_Problem requirements_. In full and without alteration, reproduce every record.

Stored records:
++++++

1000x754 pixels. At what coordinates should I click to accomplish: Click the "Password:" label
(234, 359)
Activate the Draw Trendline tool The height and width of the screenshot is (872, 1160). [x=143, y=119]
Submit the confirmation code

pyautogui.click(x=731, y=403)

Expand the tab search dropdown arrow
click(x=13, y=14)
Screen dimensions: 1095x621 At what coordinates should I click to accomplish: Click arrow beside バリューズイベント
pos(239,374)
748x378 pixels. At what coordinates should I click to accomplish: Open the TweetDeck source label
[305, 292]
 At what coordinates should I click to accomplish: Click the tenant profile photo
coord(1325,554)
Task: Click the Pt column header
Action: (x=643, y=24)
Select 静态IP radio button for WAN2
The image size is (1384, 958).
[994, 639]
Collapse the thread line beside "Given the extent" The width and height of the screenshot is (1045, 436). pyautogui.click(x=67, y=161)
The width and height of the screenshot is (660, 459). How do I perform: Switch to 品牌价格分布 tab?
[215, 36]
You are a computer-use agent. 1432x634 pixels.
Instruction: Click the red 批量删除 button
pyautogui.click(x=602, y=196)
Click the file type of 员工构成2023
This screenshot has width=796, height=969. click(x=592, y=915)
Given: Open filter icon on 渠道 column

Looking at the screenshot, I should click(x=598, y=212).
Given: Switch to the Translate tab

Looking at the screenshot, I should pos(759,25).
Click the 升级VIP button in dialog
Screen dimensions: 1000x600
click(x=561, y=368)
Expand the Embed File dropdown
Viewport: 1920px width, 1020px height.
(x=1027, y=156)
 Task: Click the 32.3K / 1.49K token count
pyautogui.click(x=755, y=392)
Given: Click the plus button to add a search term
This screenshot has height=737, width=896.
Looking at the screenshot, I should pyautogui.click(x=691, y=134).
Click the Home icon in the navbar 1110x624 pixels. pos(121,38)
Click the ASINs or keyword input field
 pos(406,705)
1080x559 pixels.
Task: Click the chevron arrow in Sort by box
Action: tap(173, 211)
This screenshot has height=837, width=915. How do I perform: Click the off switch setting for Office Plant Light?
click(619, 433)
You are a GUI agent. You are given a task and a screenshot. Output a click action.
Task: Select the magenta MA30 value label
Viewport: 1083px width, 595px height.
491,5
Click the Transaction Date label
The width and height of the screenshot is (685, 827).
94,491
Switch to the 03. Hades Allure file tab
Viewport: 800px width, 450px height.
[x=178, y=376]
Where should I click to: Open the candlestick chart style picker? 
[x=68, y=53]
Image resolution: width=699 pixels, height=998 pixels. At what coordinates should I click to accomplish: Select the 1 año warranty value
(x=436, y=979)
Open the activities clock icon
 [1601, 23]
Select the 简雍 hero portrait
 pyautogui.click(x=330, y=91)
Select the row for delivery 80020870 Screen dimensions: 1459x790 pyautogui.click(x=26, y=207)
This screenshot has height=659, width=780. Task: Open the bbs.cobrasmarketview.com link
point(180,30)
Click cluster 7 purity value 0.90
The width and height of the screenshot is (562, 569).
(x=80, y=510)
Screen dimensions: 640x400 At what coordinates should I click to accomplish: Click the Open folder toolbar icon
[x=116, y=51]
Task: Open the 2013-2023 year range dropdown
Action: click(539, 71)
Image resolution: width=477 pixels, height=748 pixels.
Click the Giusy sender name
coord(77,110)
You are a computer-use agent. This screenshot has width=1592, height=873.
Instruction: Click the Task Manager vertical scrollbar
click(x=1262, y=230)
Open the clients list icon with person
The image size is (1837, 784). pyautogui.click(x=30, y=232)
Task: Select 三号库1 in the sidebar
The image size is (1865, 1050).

++++++

_Answer to this task_.
1000x754 pixels. At what coordinates should I click to accomplish: Click the "Password:" label
(234, 359)
Activate the Draw Trendline tool The height and width of the screenshot is (872, 1160). [x=143, y=119]
Submit the confirmation code

pyautogui.click(x=731, y=403)

Expand the tab search dropdown arrow
click(x=13, y=14)
Screen dimensions: 1095x621 At what coordinates should I click to accomplish: Click arrow beside バリューズイベント
pos(239,374)
748x378 pixels. At what coordinates should I click to accomplish: Open the TweetDeck source label
[305, 292]
 At what coordinates should I click to accomplish: Click the tenant profile photo
coord(1325,554)
Task: Click the Pt column header
Action: (x=643, y=24)
Select 静态IP radio button for WAN2
The image size is (1384, 958).
[994, 639]
Collapse the thread line beside "Given the extent" The width and height of the screenshot is (1045, 436). pyautogui.click(x=67, y=161)
The width and height of the screenshot is (660, 459). How do I perform: Switch to 品牌价格分布 tab?
[215, 36]
You are a computer-use agent. 1432x634 pixels.
Instruction: Click the red 批量删除 button
pyautogui.click(x=602, y=196)
Click the file type of 员工构成2023
This screenshot has width=796, height=969. click(x=592, y=915)
Given: Open filter icon on 渠道 column

Looking at the screenshot, I should click(x=598, y=212).
Given: Switch to the Translate tab

Looking at the screenshot, I should pos(759,25).
Click the 升级VIP button in dialog
Screen dimensions: 1000x600
click(x=561, y=368)
Expand the Embed File dropdown
Viewport: 1920px width, 1020px height.
(x=1027, y=156)
 Task: Click the 32.3K / 1.49K token count
pyautogui.click(x=755, y=392)
Given: Click the plus button to add a search term
This screenshot has height=737, width=896.
Looking at the screenshot, I should pyautogui.click(x=691, y=134).
Click the Home icon in the navbar 1110x624 pixels. pos(121,38)
Click the ASINs or keyword input field
 pos(406,705)
1080x559 pixels.
Task: Click the chevron arrow in Sort by box
Action: tap(173, 211)
This screenshot has height=837, width=915. How do I perform: Click the off switch setting for Office Plant Light?
click(619, 433)
You are a GUI agent. You are given a task and a screenshot. Output a click action.
Task: Select the magenta MA30 value label
Viewport: 1083px width, 595px height.
491,5
Click the Transaction Date label
The width and height of the screenshot is (685, 827).
94,491
Switch to the 03. Hades Allure file tab
Viewport: 800px width, 450px height.
[x=178, y=376]
Where should I click to: Open the candlestick chart style picker? 
[x=68, y=53]
Image resolution: width=699 pixels, height=998 pixels. At what coordinates should I click to accomplish: Select the 1 año warranty value
(x=436, y=979)
Open the activities clock icon
 [1601, 23]
Select the 简雍 hero portrait
 pyautogui.click(x=330, y=91)
Select the row for delivery 80020870 Screen dimensions: 1459x790 pyautogui.click(x=26, y=207)
This screenshot has height=659, width=780. Task: Open the bbs.cobrasmarketview.com link
point(180,30)
Click cluster 7 purity value 0.90
The width and height of the screenshot is (562, 569).
(x=80, y=510)
Screen dimensions: 640x400 At what coordinates should I click to accomplish: Click the Open folder toolbar icon
[x=116, y=51]
Task: Open the 2013-2023 year range dropdown
Action: click(539, 71)
Image resolution: width=477 pixels, height=748 pixels.
Click the Giusy sender name
coord(77,110)
You are a computer-use agent. This screenshot has width=1592, height=873.
Instruction: Click the Task Manager vertical scrollbar
click(x=1262, y=230)
Open the clients list icon with person
The image size is (1837, 784). pyautogui.click(x=30, y=232)
Task: Select 三号库1 in the sidebar
The image size is (1865, 1050).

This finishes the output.